*Records contained in a dataset*.
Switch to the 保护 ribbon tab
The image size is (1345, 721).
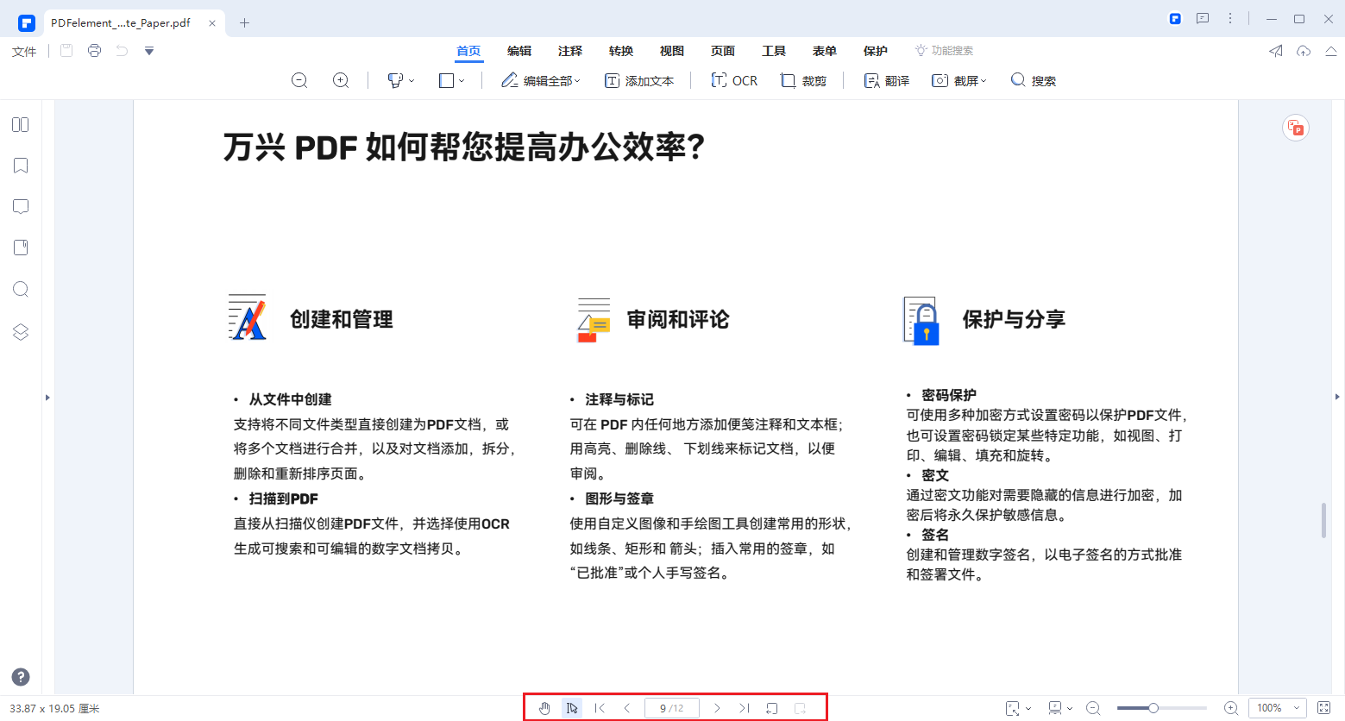pos(875,50)
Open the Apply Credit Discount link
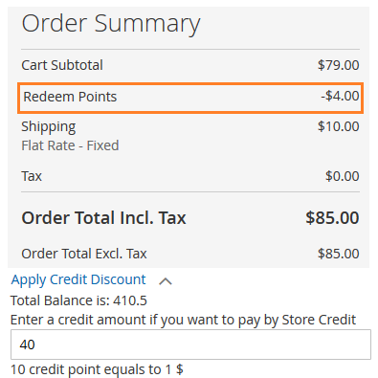Viewport: 378px width, 378px height. (x=78, y=280)
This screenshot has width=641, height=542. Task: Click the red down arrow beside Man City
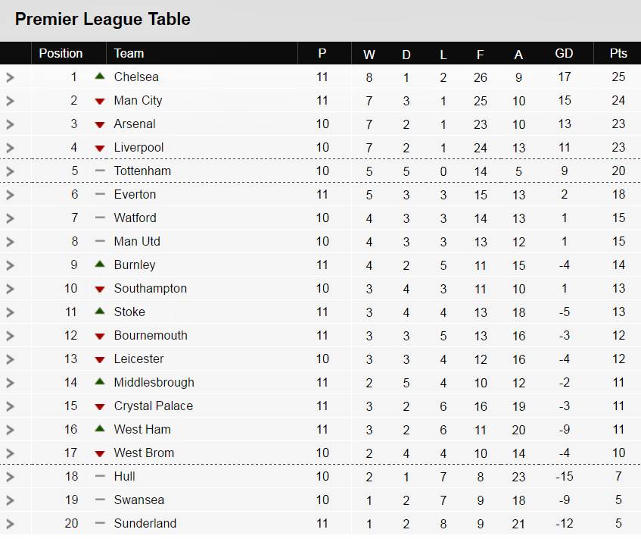(x=99, y=101)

*Task directions*. Your answer is an exact copy of the records above, stripped of pictures.

*Response for this exercise*.
Switch to the 保护 ribbon tab
The image size is (1345, 721).
pos(875,50)
Open the Apply Credit Discount link
Viewport: 378px width, 378px height. (x=78, y=280)
This screenshot has width=641, height=542. Task: Click the red down arrow beside Man City
(x=99, y=101)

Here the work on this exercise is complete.